Extract to read:
━━━━━━━━━━━━━━━━━━━━

OK, there was our textbook example of stupidity. Now for a dose of greed.
Cloudera Inc. in April ran headlong into the reality that it wasn't worth nearly as much as investors thought a few years ago. Shares of the business-software company have declined since its first closing day as a public company in April. Then on Friday Cloudera disclosed it plans to sell a fresh batch of stock to pay tax bills for employees paid in stock. Some of its pre-IPO stockholders or members of management are likely to sell, too. (The company's initial securities document didn't give details about the number of shares the company plans to sell, nor the identity of stockholders who may sell.)
There's rarely a great time for longtime investors to sell stock of a newly public company. Five months after a wobbly market debut is definitely the worst time. Cloudera doesn't need more red flags. The company's stock fell about 5 percent Monday after Cloudera's disclosure about its additional stock sales.
Investors who grab shares in unproven young tech companies are already buying a lottery ticket. Those companies shouldn't add to the reasons for stock buyers to turn their back on stock debuts.
My Bloomberg View colleague Matt Levine is also dubious about a fund for tech IPO end-arounds.
Alex Barinka of Bloomberg News last week asked Blue Apron's CEO, Matt Salzberg, why the company made so many drastic business changes at the same time it was going public. "No company should sit still and do nothing," Salzberg said. "As we execute, over time people get to know us better in the public markets and they'll appreciate what we're doing."

━━━━━━━━━━━━━━━━━━━━

Task statement: Transcribe the passage from the commentary on tech stock debuts above, between "Investors who grab" and "tech IPO end-arounds.", inclusive.

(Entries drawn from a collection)

━━━━━━━━━━━━━━━━━━━━

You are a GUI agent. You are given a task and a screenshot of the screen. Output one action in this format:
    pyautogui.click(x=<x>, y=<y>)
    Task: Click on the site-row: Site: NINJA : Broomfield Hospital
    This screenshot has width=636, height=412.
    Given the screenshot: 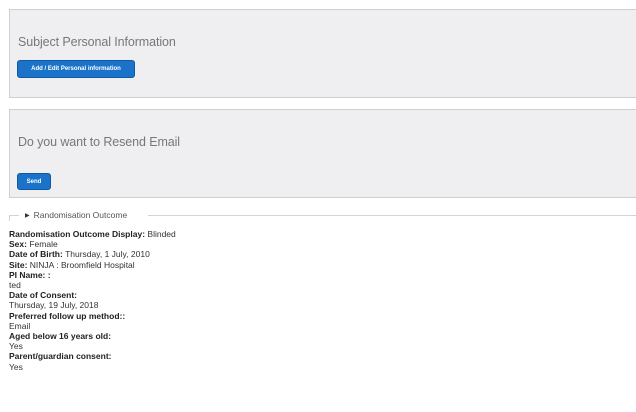 What is the action you would take?
    pyautogui.click(x=92, y=265)
    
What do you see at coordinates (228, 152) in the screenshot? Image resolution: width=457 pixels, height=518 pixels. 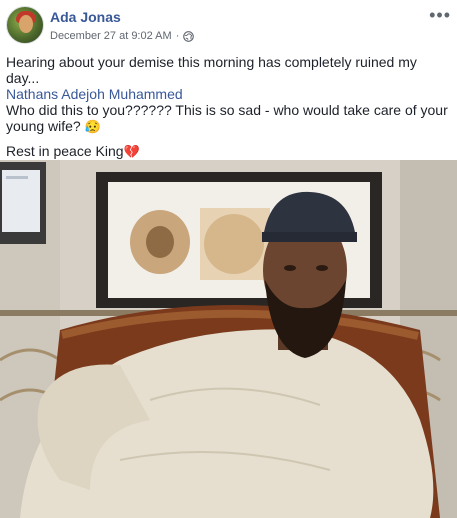 I see `post-line-4: Rest in peace King💔` at bounding box center [228, 152].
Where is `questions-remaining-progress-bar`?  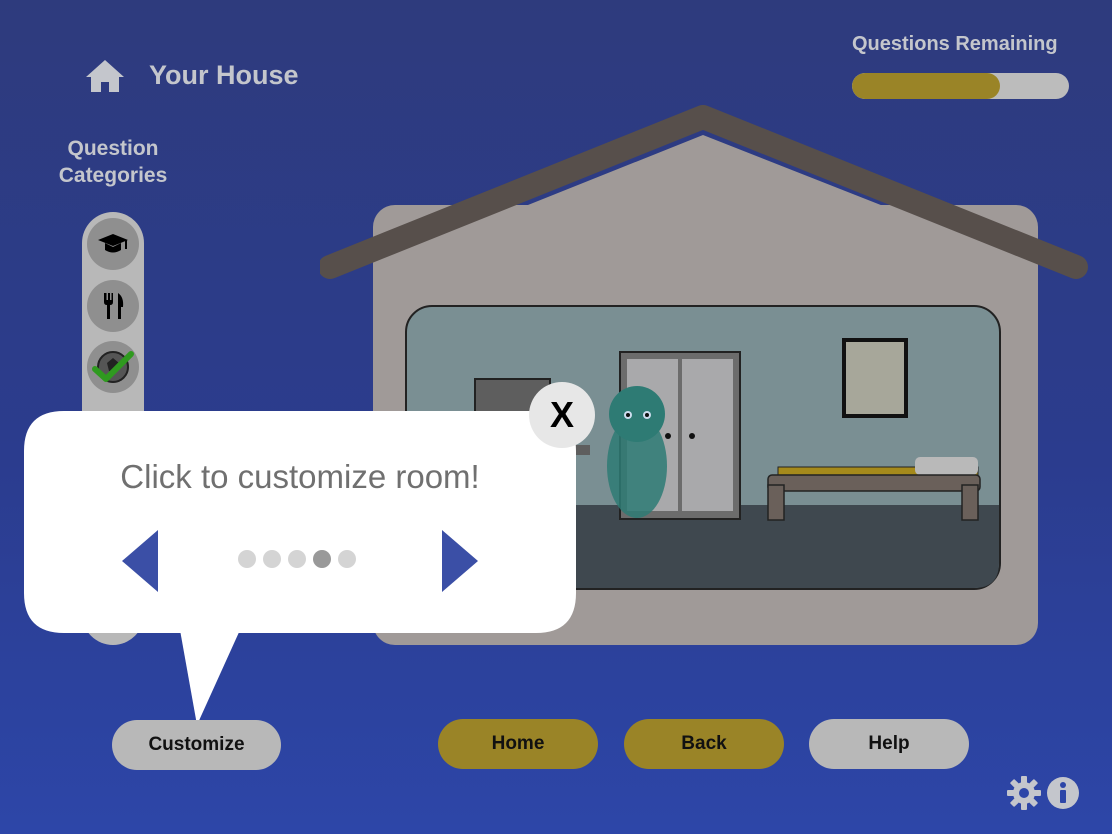 questions-remaining-progress-bar is located at coordinates (960, 86).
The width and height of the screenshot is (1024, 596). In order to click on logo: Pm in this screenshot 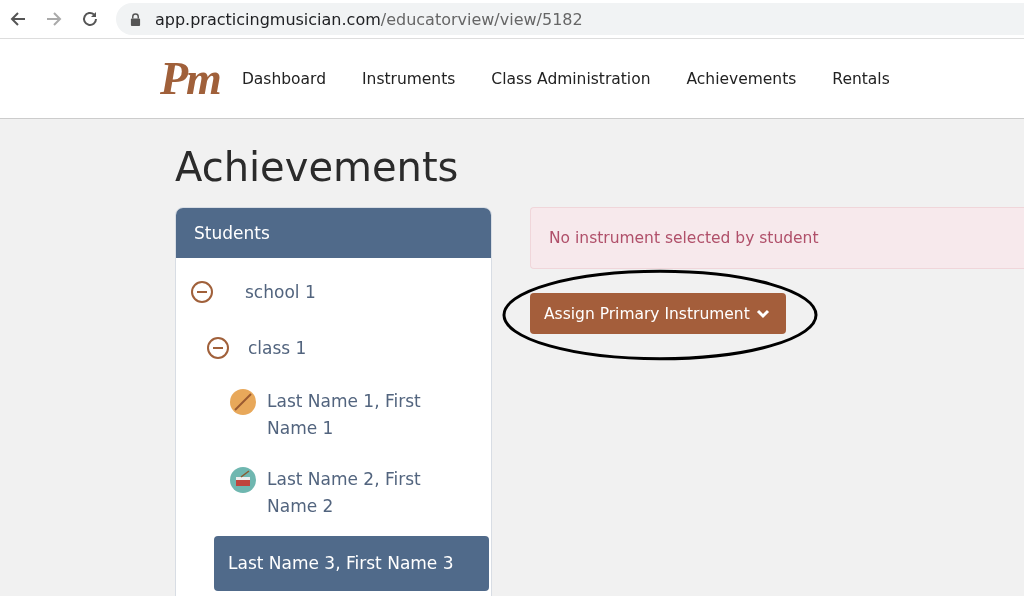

━━━━━━━━━━━━━━━━━━━━

Response to the task:
Investors who grab shares in unproven young tech companies are already buying a lottery ticket. Those companies shouldn't add to the reasons for stock buyers to turn their back on stock debuts.
My Bloomberg View colleague Matt Levine is also dubious about a fund for tech IPO end-arounds.